Le texte qui suit est le résumé d'un cours de philiosophie, donné dans les années 70, aux Facultés ND de la Paix à Namur, par le Père E. LAHAYE (SJ). Il présente, d'une manière logique et synyhétique, l'essentiel  de la pensée de K. MARX. Il peut dès lors être très utile comme synthèse dans les dernières années du secondaire.

Le marxisme poursuit une oeuvre de salut: il veut amener l'homme à prendre conscience de sa misère et le faire accéder à la délivrance effective. Ce salut s'effectue dans l'histoire car les contradictions qu'il s'agit de supprimer sont réelles: il ne suffit pas de les supprimer en pensée (cfr Spinoza ou Hégel) mais aussi dans l'action car prendre conscience d'une aliénation et en rester là c'est la pire des aliénations.

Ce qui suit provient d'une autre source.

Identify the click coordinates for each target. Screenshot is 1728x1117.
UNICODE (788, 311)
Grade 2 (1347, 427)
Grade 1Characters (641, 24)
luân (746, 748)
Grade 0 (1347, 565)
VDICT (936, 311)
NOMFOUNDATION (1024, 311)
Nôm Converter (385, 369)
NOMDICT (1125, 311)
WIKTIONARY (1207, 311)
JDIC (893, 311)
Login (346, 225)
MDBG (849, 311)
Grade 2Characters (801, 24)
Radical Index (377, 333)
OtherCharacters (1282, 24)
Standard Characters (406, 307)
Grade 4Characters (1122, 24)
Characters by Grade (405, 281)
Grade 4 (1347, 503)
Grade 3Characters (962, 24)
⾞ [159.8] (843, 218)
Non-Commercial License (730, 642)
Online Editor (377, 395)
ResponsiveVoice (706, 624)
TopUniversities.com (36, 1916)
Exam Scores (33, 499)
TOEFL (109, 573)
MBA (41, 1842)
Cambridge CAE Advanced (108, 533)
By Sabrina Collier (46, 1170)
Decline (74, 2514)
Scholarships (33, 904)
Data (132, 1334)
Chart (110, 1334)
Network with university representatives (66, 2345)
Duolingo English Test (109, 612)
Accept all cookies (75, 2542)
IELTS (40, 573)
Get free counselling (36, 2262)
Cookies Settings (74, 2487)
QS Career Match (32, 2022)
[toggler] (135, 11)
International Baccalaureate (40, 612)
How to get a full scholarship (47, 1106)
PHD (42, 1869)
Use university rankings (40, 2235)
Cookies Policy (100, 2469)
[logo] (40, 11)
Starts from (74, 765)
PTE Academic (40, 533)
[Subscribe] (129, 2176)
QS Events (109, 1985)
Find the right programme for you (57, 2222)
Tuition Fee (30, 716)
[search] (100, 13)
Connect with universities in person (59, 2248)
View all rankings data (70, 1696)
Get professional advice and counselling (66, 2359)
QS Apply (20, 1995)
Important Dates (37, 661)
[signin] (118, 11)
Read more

Ce salut commence par une réflexion sur l'histoire qui découvre:

     
La relation dialectique homme-nature

Issu de la nature, l'homme est en relation dialectique avec elle. Il existe une complémentarité entre eux. Impossible de parler de l'homme sans être renvoyé à la nature puisque la nature permer à l'homme d'exister; impossible aussi le contraire puisque la nature s'achève dans l'homme. La dialectique va plus loin: l'homme doit s'objectiver, se naturaliser et la nature doit s'humaniser. Ce double mouvement s'accomplit dans le travail. En travaillant, l'homme s'exprime dans la nature et lui donne une forme humaine. Au terme de cette humanisation de la nature, " l'homme se dédouble ... activement et réellement et se contemple lui-même dans un monde créé par lui" (MARX). Par son travail aussi, l'homme se naturalise: il se fait objet, il passe tout entier dans la nature chargée de l'exprimer. L'homme en effet qui est un être de nature doit avoir une relation aux objets. A l'origine, celle-ci était encore extérieure. C'est en transformant la nature que l'homme devient son être réel et objectif. Bien plus , ce faisant, il s'humanise: en travaillant la nature, il apprend à la connaître et en même temps, il se révèle à lui-même: il ne comprend le fer qu'en le maniant et le maniement de celui-ci lui découvre ses capacités de forgeron

        La manière aliénée dont cette relation est vécue.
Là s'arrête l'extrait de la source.